## VORGEGEBENER TEXT
Doch was wäre, wenn eine künstliche Intelligenz künftig aus den diktierten ärztlichen Diagnosen für Laien verständliche Ärztebriefe formulieren würde? Genau das ist das Potential, das in der neuesten Generation von KI-gestützten Sprachlösungen wie ChatGPT steckt. Diese „Generative KI“ ist in der Lage, auf der Basis von Stichworten eigenständig Texte zu entwickeln, die sowohl das Niveau von Hausaufgaben, Klausuren aber eben auch von populären Fachbeiträgen erreichen könnten. Und es ist nur eine Frage der Zeit, bis sie aus vorliegenden Studien eine seriöse Sekundärstudie entwerfen kann. ChatGPT ist sozusagen der große Bruder von Dragon – und auch hier hat Microsoft mit zehn Milliarden Dollar ein nennenswertes Investment in das dahinter stehende Startup OpenAI getätigt.

Auch KI-Lösungen wie IBMs Watson haben schon dabei geholfen, Tausende von Studien zu durchforsten und neue Erkenntnisse zu schürfen.

Die Auswertung von bildgebenden Verfahren wie Röntgen oder Computertomografie erfolgt mit Hilfe von KI exakter, weil die Bilderkennungssoftware aus Millionen von vergleichbaren Aufnahmen gelernt hat und auch für das menschliche Auge nur schwer zu erkennende Abweichungen sofort identifizieren kann. Und nicht zuletzt kann KI auch dabei helfen, die von sogenannten Fitness-Trackern produzierten Daten so zusammenzufassen, dass belastbare Aussagen nicht nur über den einzelnen Patienten, sondern über ganze Studiengruppen getätigt werden können.

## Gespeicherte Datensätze
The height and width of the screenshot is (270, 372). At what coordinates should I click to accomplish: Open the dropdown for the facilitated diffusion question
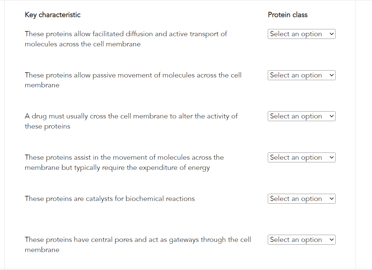[x=302, y=34]
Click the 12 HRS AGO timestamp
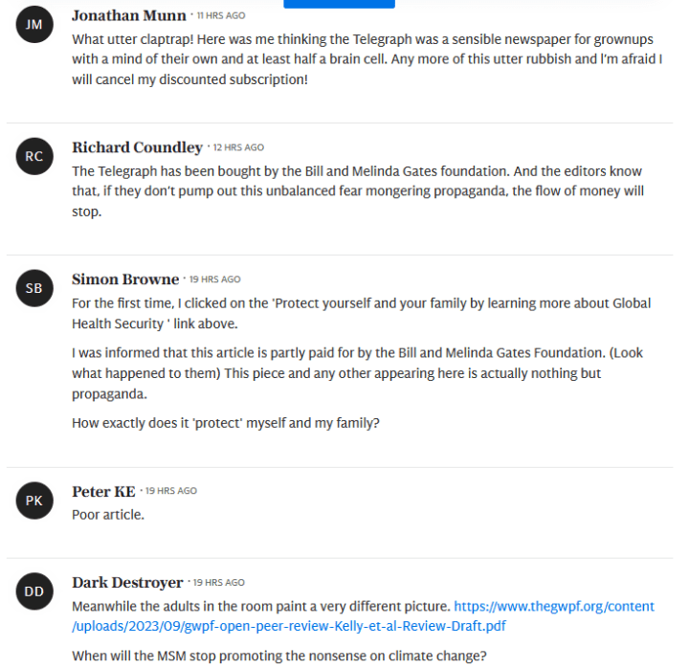 click(238, 147)
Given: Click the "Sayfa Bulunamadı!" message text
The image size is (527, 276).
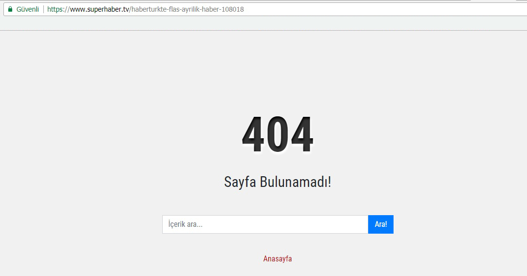Looking at the screenshot, I should coord(278,182).
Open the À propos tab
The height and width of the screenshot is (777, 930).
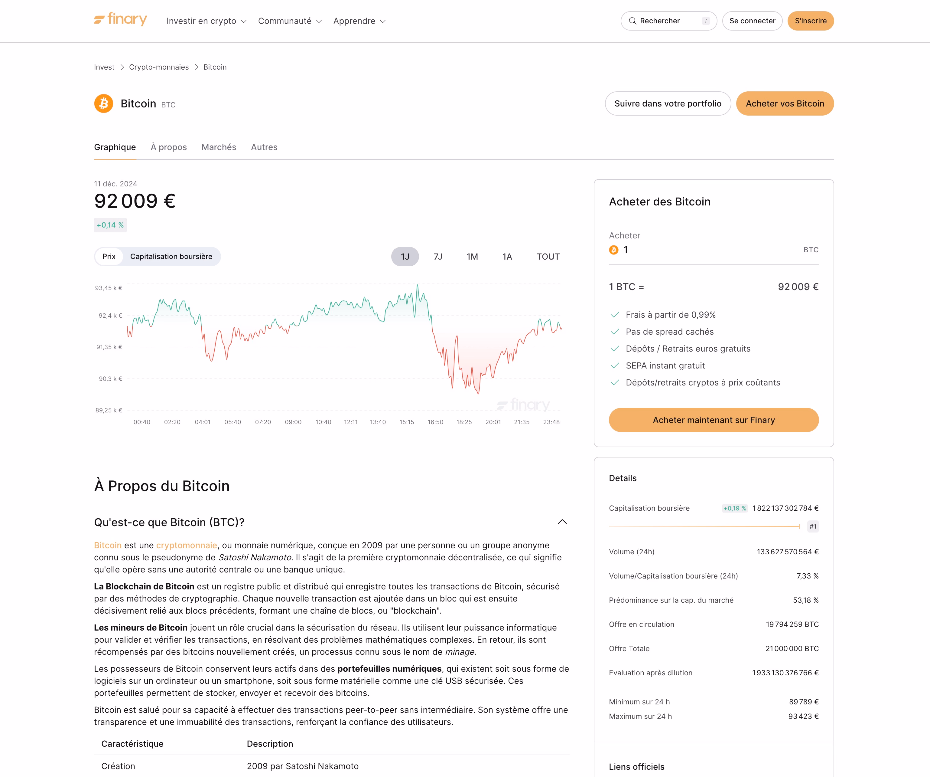tap(168, 147)
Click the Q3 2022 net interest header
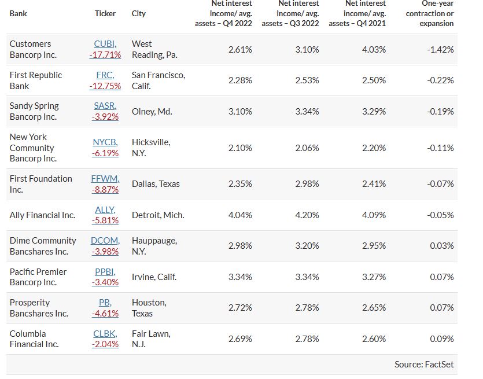Screen dimensions: 483x379 pos(290,13)
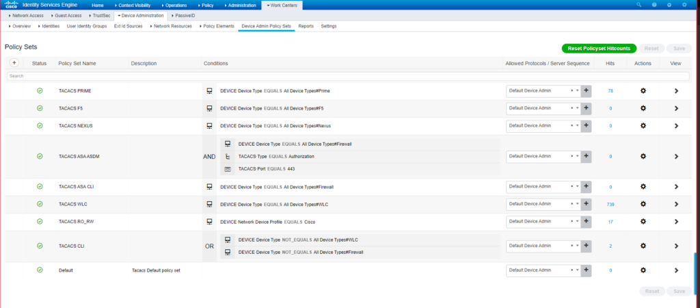Viewport: 700px width, 308px height.
Task: Open the Device Administration menu
Action: pos(140,15)
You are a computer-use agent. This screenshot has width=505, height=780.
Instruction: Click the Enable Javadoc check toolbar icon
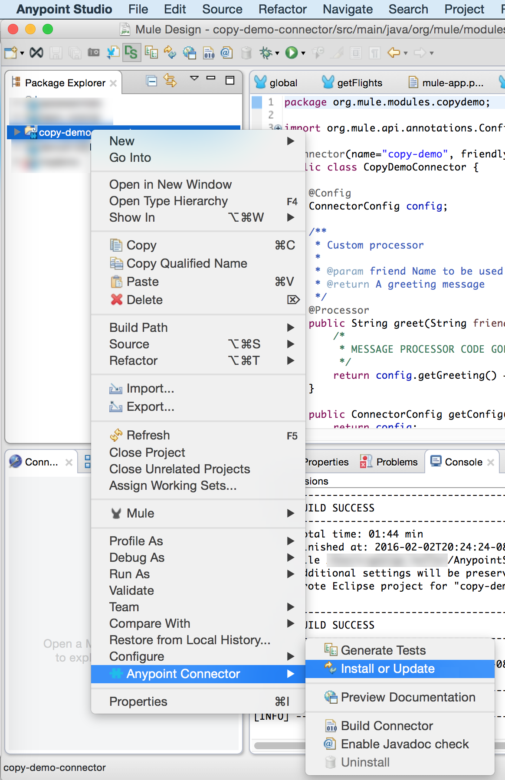click(x=226, y=53)
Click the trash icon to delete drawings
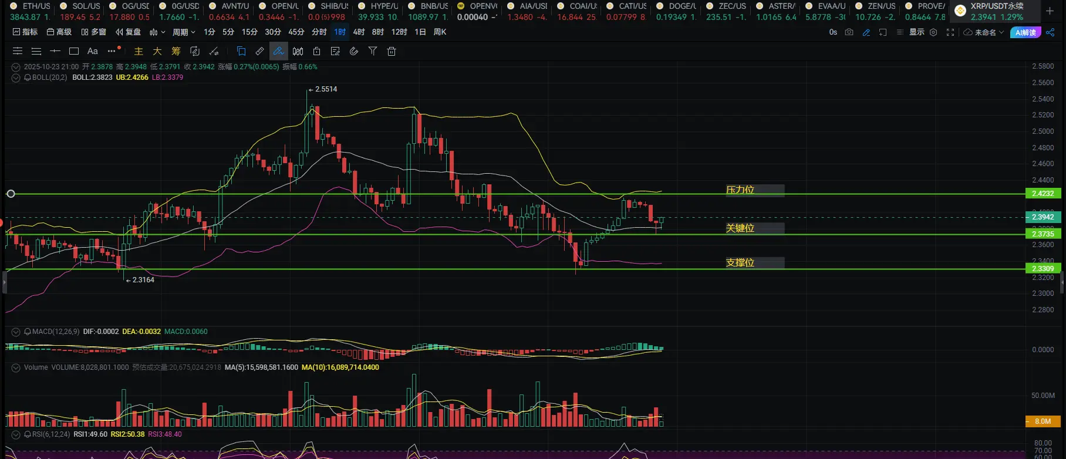 click(392, 52)
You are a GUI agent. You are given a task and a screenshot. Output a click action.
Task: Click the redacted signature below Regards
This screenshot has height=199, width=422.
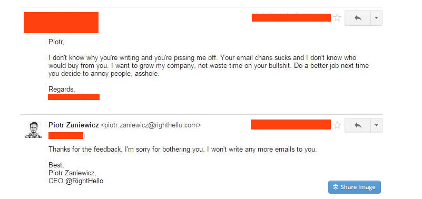click(74, 97)
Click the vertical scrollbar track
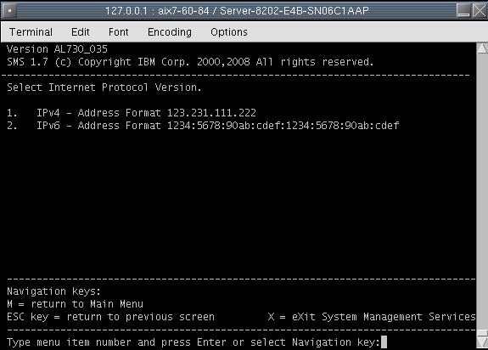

## AUFGABEN
- a) Liste alle Unternehmen auf, die im Text über KI in der Medizin genannt werden.
- b) Welche Summe hat Microsoft laut dem Text über KI in der Medizin in OpenAI investiert?
- c) Schreibe den Text über KI in der Medizin nach seinem letzten Satz weiter.

## ERWARTETE ANTWORTEN
- a) Microsoft, OpenAI, IBM

- b) Zehn Milliarden Dollar.

- c)
Bei so vielen Einsatzmöglichkeiten ist es nicht überraschend, dass beispielsweise ein Unternehmen wie VinBrain jetzt eine umfassende Kooperation mit Microsoft geschlossen hat, um eine KI-basierte Komplettlösung für das Gesundheitswesen im eigenen Land aufzubauen. Ein Ergebnis ist DrAid TM, eine bereits von der amerikanischen Food and Drug Administration freigegebene Software für die Röntgendiagnostik. Basis für die Software ist ein Datensatz von 2,3 Millionen Röntgenbildern aus den USA, Europa und Asien sowie die von Radiologen markierten Befunde.

Auch das Unternehmen SK Group will mit Microsoft umfassende Lösungen im Medizin- und Pflegesektor entwickeln und dazu auf künstliche Intelligenz zurückgreifen. Ein Anwendungsfeld, das bereits im Einsatz ist, sind Diagnosen bei Computertomographie und Magnetoresonanztomographie, deren Genauigkeit medizinischer Studien zufolge bereits über 70 Prozent liegt. Ein weiteres Einsatzfeld ist „Medical Insight Plus Cerebral Hemorrhage“ zur Analyse von Gehirnblutungen, die über die Azure Cloud allen Krankenhäusern des Landes zur Verfügung steht.

Nur: VinBrain ist ein vietnamesisches Unternehmen, die SK Group wiederum hat ihren Sitz im südkoreanischen Seoul. Entsprechende Vereinbarungen in Deutschland sind dagegen allenfalls im Stadium des Visionären. Denn genau hier wird eine Grenze überschritten, die durch die europäische Datenschutz-Grundverordnung und die noch darüber hinausgehende Dataphobie der deutschen Datenschützer gezogen wird. Denn die achten das Recht der informationellen Selbstbestimmung höher als die Chance, durch KI-gestützte Datenanalyse bessere Diagnosen, Therapien und Vorsorge zu treffen und damit womöglich Menschenleben zu retten.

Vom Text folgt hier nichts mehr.